Regular Expressions
What are Regular Expressions?
Regular expressions (regex or regexp) are patterns used to match character combinations in strings. They're powerful tools for text validation, searching, and manipulation.
In JavaScript, regular expressions are objects created using either the regex literal syntax or the RegExp constructor.
Creating regular expressions
// Literal syntax
const pattern1 = /hello/;
// Constructor syntax
const pattern2 = new RegExp('hello');
// Both are equivalent
console.log(pattern1.test('hello world')); // true
console.log(pattern2.test('hello world')); // true
Basic Pattern Syntax
Literal Characters
Match exact characters:
Literal character matching
const pattern = /cat/;
console.log(pattern.test('The cat is here')); // true
console.log(pattern.test('The dog is here')); // false
Character Classes
Match any character from a set:
Character classes
// [abc] - matches a, b, or c
console.log(/[abc]/.test('b')); // true
// [a-z] - matches any lowercase letter
console.log(/[a-z]/.test('m')); // true
// [0-9] - matches any digit
console.log(/[0-9]/.test('5')); // true
// [^abc] - matches anything except a, b, or c (negation)
console.log(/[^abc]/.test('d')); // true
console.log(/[^abc]/.test('a')); // false
Predefined Character Classes
Predefined character classes
// \d - digit (0-9)
console.log(/\d/.test('abc5def')); // true
// \w - word character (letters, digits, underscore)

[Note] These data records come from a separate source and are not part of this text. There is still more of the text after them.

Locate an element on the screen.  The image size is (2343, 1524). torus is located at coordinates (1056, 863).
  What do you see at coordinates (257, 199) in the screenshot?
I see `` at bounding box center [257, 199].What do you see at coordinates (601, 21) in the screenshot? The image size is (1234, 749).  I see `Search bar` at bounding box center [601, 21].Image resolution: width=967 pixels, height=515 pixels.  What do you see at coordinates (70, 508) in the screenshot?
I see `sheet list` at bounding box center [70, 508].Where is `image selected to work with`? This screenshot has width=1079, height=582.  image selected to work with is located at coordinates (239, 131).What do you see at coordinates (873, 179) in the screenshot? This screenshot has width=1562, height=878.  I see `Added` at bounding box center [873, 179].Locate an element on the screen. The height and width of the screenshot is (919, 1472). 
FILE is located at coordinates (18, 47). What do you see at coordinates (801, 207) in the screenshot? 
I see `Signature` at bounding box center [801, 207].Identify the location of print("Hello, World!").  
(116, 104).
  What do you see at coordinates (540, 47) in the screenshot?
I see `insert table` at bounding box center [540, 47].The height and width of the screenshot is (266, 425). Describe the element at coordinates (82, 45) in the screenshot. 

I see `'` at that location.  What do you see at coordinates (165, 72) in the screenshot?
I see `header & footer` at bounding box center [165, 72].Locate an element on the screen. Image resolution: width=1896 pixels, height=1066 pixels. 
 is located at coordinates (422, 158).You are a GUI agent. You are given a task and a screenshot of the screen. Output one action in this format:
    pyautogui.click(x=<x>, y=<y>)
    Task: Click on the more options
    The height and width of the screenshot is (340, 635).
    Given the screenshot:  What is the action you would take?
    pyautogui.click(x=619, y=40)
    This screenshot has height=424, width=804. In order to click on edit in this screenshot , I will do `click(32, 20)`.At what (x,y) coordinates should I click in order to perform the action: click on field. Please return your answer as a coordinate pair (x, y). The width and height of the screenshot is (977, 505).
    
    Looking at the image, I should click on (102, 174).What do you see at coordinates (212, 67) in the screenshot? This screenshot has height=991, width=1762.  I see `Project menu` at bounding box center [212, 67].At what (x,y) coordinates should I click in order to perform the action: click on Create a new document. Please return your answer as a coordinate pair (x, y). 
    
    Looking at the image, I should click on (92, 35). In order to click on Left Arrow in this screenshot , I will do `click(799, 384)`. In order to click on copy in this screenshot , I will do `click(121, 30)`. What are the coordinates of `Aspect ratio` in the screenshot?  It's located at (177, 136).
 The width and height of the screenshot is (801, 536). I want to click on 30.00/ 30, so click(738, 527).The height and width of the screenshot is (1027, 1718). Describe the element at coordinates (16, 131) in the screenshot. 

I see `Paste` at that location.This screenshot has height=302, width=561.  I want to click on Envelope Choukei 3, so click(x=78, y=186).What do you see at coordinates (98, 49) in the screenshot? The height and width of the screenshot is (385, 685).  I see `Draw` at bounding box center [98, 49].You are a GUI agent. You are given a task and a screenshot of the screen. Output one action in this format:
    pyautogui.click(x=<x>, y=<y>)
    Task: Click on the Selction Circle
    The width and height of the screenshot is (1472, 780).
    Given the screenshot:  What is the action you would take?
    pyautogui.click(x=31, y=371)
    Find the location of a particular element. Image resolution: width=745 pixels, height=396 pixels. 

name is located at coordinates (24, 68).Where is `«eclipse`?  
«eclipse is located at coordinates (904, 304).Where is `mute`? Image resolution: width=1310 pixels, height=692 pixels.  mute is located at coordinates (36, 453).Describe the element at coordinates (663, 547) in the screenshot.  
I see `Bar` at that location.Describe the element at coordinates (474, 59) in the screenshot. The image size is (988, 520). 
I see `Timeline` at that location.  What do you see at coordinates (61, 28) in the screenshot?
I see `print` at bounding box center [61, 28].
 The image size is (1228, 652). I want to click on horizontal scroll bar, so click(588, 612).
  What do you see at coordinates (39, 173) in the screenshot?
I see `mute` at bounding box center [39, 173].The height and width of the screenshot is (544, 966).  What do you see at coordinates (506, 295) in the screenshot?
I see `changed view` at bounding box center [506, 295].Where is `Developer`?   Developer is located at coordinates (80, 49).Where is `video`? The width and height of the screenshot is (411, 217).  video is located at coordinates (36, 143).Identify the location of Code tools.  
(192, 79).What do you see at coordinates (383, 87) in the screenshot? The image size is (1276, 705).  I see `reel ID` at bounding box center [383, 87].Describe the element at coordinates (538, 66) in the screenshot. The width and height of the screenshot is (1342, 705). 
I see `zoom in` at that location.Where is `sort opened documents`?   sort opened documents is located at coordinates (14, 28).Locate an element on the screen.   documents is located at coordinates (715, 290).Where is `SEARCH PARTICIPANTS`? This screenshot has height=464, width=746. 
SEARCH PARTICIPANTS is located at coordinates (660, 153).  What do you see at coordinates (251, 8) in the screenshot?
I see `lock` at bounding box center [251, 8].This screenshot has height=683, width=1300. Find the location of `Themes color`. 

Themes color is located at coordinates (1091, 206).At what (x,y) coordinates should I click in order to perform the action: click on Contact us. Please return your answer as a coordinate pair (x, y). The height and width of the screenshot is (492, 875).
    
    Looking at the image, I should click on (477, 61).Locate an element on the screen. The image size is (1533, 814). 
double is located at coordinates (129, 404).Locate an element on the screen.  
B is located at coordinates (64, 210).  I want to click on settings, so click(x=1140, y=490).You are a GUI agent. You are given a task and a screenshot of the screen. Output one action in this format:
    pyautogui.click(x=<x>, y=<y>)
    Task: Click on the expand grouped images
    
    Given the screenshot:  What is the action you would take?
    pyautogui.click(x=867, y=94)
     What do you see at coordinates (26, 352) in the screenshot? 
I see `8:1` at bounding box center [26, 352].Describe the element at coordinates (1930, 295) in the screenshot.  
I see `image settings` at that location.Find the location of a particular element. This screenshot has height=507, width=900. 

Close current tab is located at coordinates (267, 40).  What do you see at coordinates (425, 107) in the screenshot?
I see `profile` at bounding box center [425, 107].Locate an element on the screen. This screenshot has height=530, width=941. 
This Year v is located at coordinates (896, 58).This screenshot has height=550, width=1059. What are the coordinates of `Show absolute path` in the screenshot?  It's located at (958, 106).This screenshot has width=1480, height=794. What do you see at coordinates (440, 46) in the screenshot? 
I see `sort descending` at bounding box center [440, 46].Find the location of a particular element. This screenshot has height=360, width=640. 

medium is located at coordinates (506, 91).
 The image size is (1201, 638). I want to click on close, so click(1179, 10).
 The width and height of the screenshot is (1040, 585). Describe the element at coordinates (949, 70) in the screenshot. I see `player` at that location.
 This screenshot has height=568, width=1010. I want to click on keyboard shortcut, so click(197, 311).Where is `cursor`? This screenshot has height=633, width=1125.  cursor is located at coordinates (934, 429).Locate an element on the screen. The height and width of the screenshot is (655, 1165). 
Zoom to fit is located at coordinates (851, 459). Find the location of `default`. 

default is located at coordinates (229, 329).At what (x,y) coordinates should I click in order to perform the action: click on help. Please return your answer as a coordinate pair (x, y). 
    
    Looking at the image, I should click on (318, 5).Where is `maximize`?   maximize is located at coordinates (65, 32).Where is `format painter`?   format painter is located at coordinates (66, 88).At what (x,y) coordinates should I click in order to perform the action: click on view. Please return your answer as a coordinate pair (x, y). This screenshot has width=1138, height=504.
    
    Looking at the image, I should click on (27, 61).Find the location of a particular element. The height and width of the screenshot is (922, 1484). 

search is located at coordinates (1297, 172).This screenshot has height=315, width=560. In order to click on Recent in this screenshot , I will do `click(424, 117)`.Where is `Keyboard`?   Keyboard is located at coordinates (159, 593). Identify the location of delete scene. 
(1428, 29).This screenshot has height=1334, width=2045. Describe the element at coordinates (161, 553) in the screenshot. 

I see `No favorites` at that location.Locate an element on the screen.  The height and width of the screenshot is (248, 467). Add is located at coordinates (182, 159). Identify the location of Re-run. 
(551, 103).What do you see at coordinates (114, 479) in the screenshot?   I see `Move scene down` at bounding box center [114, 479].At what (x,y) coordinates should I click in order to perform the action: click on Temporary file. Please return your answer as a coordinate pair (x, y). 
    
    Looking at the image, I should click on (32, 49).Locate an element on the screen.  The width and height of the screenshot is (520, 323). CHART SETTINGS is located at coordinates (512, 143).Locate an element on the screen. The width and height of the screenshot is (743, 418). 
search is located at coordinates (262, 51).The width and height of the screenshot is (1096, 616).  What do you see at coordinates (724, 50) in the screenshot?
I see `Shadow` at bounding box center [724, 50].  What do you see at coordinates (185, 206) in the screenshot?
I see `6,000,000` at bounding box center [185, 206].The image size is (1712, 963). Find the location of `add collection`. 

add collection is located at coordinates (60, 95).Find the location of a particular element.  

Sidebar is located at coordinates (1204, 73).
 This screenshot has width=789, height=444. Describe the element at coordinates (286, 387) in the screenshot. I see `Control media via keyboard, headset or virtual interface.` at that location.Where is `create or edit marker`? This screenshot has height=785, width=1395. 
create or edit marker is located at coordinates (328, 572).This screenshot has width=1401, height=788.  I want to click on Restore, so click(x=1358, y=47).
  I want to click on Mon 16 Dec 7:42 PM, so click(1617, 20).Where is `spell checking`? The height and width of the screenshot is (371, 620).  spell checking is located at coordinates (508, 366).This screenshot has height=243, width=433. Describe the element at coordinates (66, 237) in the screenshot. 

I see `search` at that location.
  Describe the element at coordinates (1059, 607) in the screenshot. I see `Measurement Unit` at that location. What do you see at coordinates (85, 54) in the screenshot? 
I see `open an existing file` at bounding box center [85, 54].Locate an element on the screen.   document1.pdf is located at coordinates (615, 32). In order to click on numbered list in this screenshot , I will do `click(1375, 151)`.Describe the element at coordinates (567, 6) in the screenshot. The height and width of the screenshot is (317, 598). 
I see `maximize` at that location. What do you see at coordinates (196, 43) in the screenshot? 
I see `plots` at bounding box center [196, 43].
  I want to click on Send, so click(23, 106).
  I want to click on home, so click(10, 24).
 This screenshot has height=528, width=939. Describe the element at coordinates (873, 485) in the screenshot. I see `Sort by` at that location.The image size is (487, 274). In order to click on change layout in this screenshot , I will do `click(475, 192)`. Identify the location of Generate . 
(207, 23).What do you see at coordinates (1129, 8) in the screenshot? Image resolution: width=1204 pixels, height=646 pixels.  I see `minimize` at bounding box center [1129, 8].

console.log(/\w/.test('hello_123')); // true
// \s - whitespace character
console.log(/\s/.test('hello world')); // true
// \D - not a digit
console.log(/\D/.test('abc')); // true
// \W - not a word character
// \S - not a whitespace
Quantifiers
Control how many times a pattern matches:
Quantifiers
// * - 0 or more times
/ab*c/.test('ac'); // true
/ab*c/.test('abc'); // true
/ab*c/.test('abbc'); // true
// + - 1 or more times
/ab+c/.test('ac'); // false
/ab+c/.test('abc'); // true
// ? - 0 or 1 time (optional)
/colou?r/.test('color'); // true
/colou?r/.test('colour'); // true
// {n} - exactly n times
/a{3}/.test('aaa'); // true
/a{3}/.test('aa'); // false
// {n,} - n or more times
/a{2,}/.test('aa'); // true
/a{2,}/.test('aaa'); // true
// {n,m} - between n and m times
/a{2,4}/.test('aaa'); // true
Anchors
Match positions in the string:
Anchors
// ^ - start of string
/^hello/.test('hello world'); // true
/^hello/.test('world hello'); // false
// $ - end of string
/world$/.test('hello world'); // true
/world$/.test('world hello'); // false
// \b - word boundary
/\bhello\b/.test('hello world'); // true
/\bhello\b/.test('helloworld'); // false
Flags
Flags modify how the regex behaves:
Common flags
// g - global (find all matches, not just first)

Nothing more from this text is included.